| WHAT TO WORK ON |
Restate all of the entries exactly. Any picture in them should be skipped.

| DATA SUPPLIED |
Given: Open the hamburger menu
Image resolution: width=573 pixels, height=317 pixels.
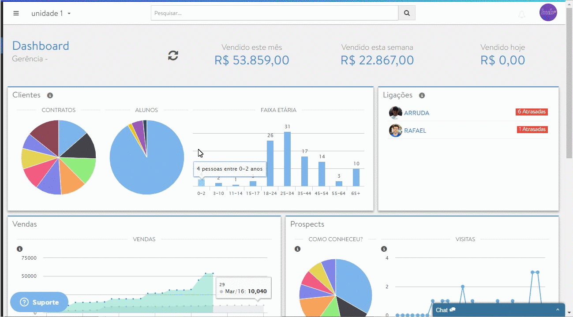Looking at the screenshot, I should point(16,13).
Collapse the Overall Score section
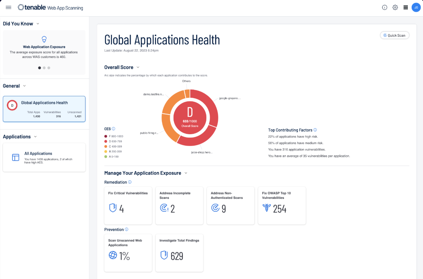Image resolution: width=423 pixels, height=279 pixels. point(138,67)
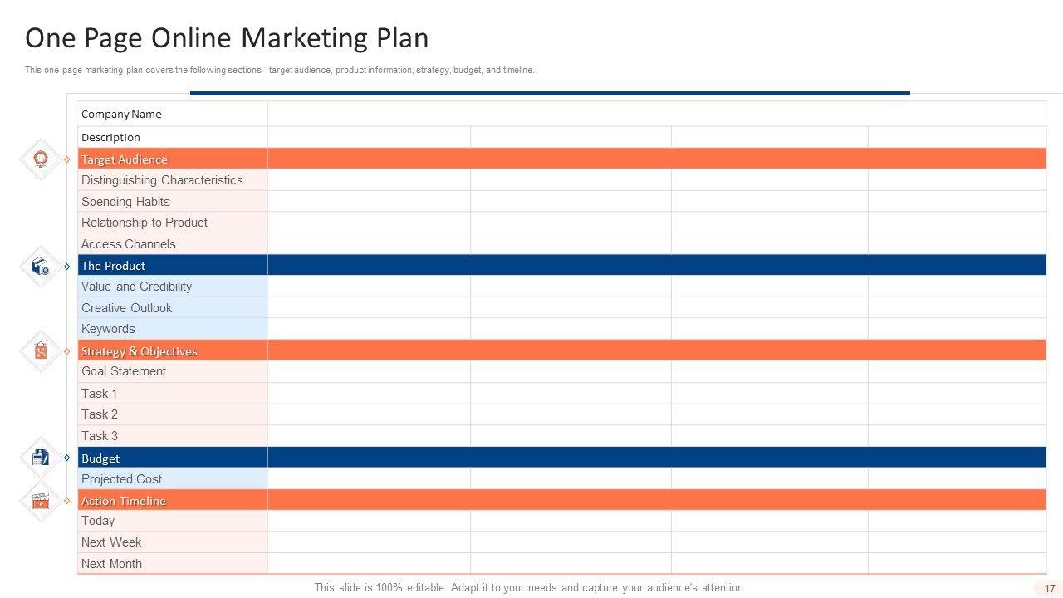Select the Target Audience section header
Image resolution: width=1063 pixels, height=598 pixels.
(x=125, y=159)
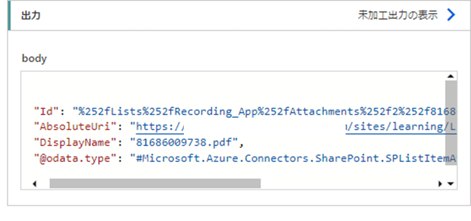Click the 81686009738.pdf value
Viewport: 471px width, 221px height.
tap(185, 142)
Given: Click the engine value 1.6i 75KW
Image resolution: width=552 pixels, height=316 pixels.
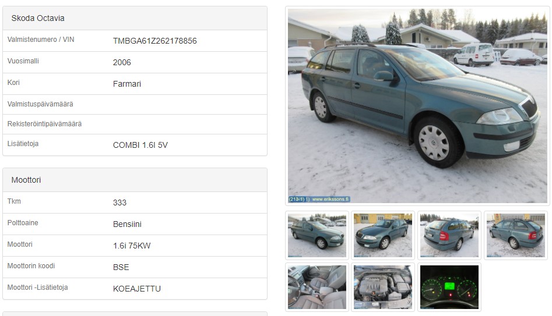Looking at the screenshot, I should pyautogui.click(x=132, y=246).
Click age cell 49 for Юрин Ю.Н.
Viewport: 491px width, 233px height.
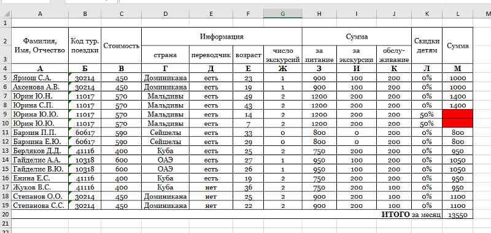coord(248,96)
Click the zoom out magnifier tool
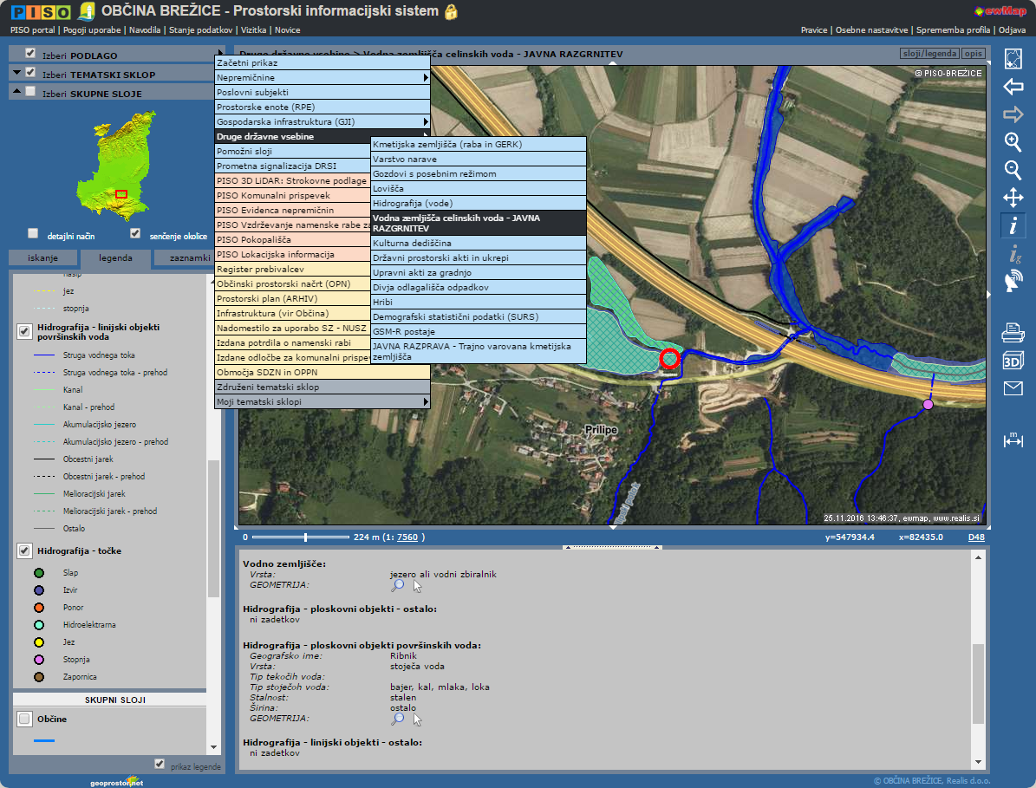The image size is (1036, 788). [x=1013, y=170]
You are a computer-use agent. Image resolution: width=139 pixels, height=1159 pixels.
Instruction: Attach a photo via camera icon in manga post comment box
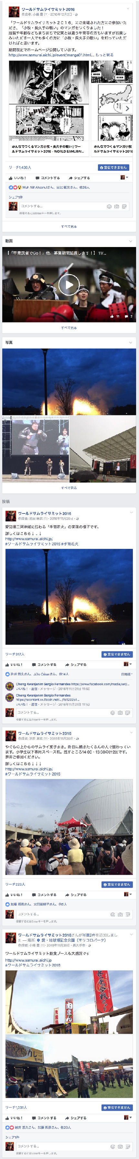[x=117, y=207]
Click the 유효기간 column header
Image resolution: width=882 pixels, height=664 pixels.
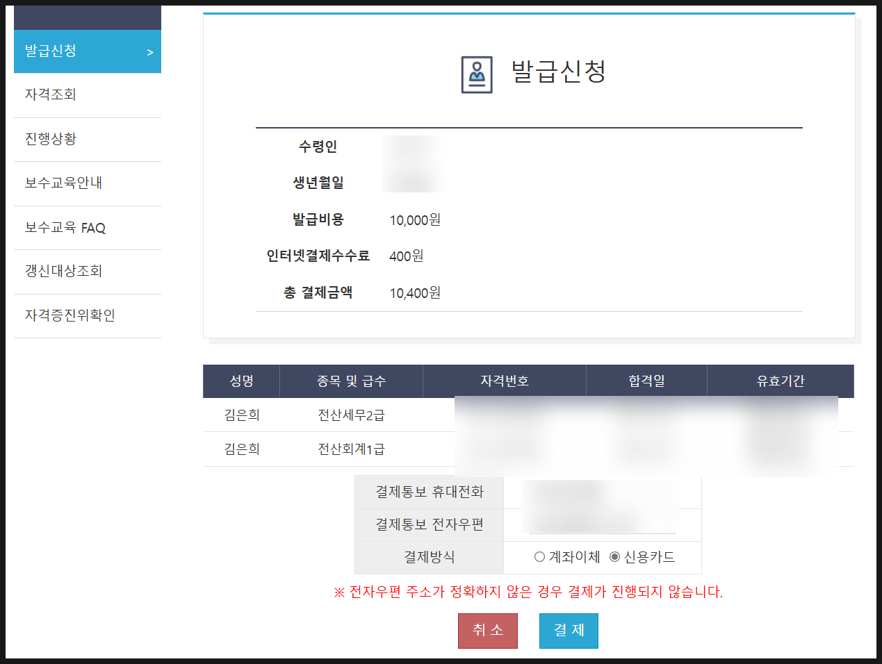[x=780, y=381]
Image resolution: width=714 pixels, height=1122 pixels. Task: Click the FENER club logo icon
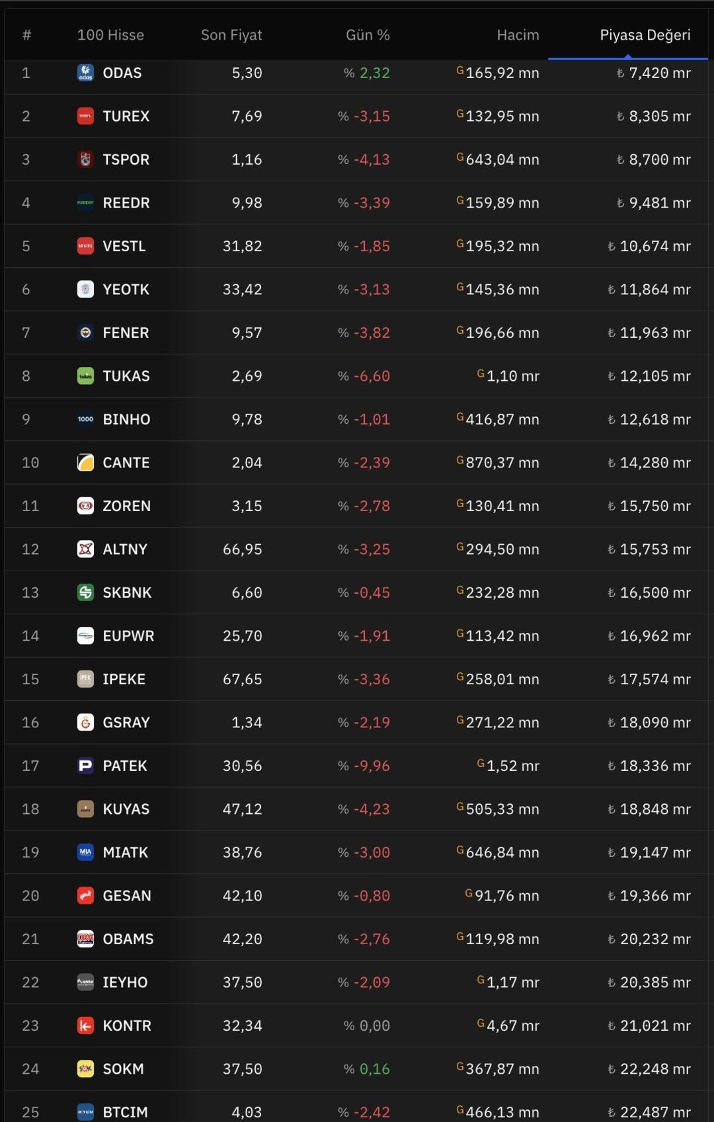pos(85,333)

| COMPLETED EXERCISE |
Given: Open the hamburger menu
Image resolution: width=573 pixels, height=317 pixels.
Looking at the screenshot, I should point(16,13).
Collapse the Overall Score section
Image resolution: width=423 pixels, height=279 pixels. point(138,67)
Select the Target Audience section header
Image resolution: width=1063 pixels, height=598 pixels.
(x=125, y=159)
Click the 81686009738.pdf value
Viewport: 471px width, 221px height.
tap(185, 142)
Given: Click the engine value 1.6i 75KW
Image resolution: width=552 pixels, height=316 pixels.
Looking at the screenshot, I should pyautogui.click(x=132, y=246).
Click age cell 49 for Юрин Ю.Н.
Viewport: 491px width, 233px height.
coord(248,96)
Click the zoom out magnifier tool
The image size is (1036, 788). [x=1013, y=170]
You are a computer-use agent. Image resolution: width=139 pixels, height=1159 pixels.
Instruction: Attach a photo via camera icon in manga post comment box
[x=117, y=207]
Click the 유효기간 column header
Image resolution: width=882 pixels, height=664 pixels.
[x=780, y=381]
Image resolution: width=714 pixels, height=1122 pixels. Task: Click the FENER club logo icon
pos(85,333)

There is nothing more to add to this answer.